Fig. 1. Results of the systematic review. * Inclusion criteria: any children aged >5 years and adults; all languages; prospective studies with at least 12 months of surveillance or cross-sectional surveys conducted over a period of a year. Exclusion criteria: studies conducted among travellers, special populations (e.g. cancer patients, only HIV-positive individuals); case reports; hospitalized-acquired diarrhoea or antibiotic-associated diarrhoea; studies lacking appropriate information regarding study population; reports of outbreaks; prospective morbidity studies with recall beyond 2 weeks; and cross-sectional studies with recall beyond 4 weeks; mortality studies with fewer than 20 deaths.

Morbidity

Study characteristics of all papers included in the final morbidity analyses are described in Table 1. The 23 studies were conducted in 14 different countries from five WHO regions. No studies were identified from Africa (AFR) or Central/South America. The studies included all ages starting at age 5 years, but many studies provided either very wide age bands or no age bands. None provided incidence rates by sex, therefore we were not able to identify possible differences in sex-specific morbidity rates.

Table 1. Characteristics of studies included in the morbidity analyses

EMR, Eastern Mediterranean region; EUR, Europe; AMR, Region of the Americas; SEAR, South and South East Asia region; WPR, Western Pacific region; n.g., not given, SES, socioeconomic status; GI, gastrointestinal.

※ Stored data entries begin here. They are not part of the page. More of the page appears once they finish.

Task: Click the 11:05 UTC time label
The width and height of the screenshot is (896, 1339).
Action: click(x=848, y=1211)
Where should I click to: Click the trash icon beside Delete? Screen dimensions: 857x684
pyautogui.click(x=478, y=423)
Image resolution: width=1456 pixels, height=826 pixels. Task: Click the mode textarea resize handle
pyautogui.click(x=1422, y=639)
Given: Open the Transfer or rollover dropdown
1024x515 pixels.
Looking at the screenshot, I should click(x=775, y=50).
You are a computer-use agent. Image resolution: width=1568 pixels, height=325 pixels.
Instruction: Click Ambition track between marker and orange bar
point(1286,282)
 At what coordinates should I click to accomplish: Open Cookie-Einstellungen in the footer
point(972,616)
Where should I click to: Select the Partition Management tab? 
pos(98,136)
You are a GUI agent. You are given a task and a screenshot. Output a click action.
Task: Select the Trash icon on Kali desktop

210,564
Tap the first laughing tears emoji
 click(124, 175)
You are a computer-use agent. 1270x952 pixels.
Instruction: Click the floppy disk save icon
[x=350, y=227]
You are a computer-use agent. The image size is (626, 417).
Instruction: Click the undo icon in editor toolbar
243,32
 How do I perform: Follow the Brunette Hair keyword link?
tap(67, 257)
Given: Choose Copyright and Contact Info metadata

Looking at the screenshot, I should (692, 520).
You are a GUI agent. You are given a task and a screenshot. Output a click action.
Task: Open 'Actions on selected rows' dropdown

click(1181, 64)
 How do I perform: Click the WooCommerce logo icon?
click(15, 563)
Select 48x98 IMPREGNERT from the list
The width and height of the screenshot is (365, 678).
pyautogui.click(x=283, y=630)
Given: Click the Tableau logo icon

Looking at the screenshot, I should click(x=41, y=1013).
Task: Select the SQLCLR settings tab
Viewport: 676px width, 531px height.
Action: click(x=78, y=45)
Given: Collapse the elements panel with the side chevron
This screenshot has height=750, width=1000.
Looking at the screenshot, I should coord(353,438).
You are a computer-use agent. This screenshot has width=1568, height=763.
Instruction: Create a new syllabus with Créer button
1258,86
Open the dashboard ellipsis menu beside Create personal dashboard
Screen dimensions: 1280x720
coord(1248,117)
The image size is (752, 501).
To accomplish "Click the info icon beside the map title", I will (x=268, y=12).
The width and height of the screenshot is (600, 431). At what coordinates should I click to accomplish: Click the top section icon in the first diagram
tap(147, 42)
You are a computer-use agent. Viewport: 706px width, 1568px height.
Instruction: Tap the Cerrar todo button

We calculated diarrhoea incidence rates by age and region (Table 2) and found that for older children and adolescents, aged 5–14 years, the highest median rate was found in the Eastern Mediterranean region (EMR) (88·4/100 p-yr). This estimate is based on three studies in the region. The lowest regional incidence rate was observed in the Western Pacific region (WPR) (26·5/100 p-yr). For adolescents and adults, aged 15–54 years, the highest median morbidity rate was again observed in the EMR (88·4/100 p-yr). The lowest morbidity rate for ages 15–54 years was observed in the South and South East Asia region (SEAR) (29·9/100 p-yr). For adults aged ⩾55 years, the highest reported median incidence rate was found in Europe (EUR) (78·7/100 p-yr) and the lowest was observed in the SEAR (30·1/100 p-yr). Applying the annual incidence rates to the 2005 [36] population in each region, we estimated more than 2.8 billion episodes of diarrhoea per year in children aged ⩾5 years, adolescents and adults. The largest burden occurs in the WPR where there are an estimated 691 million episodes of diarrhea each year in this age group.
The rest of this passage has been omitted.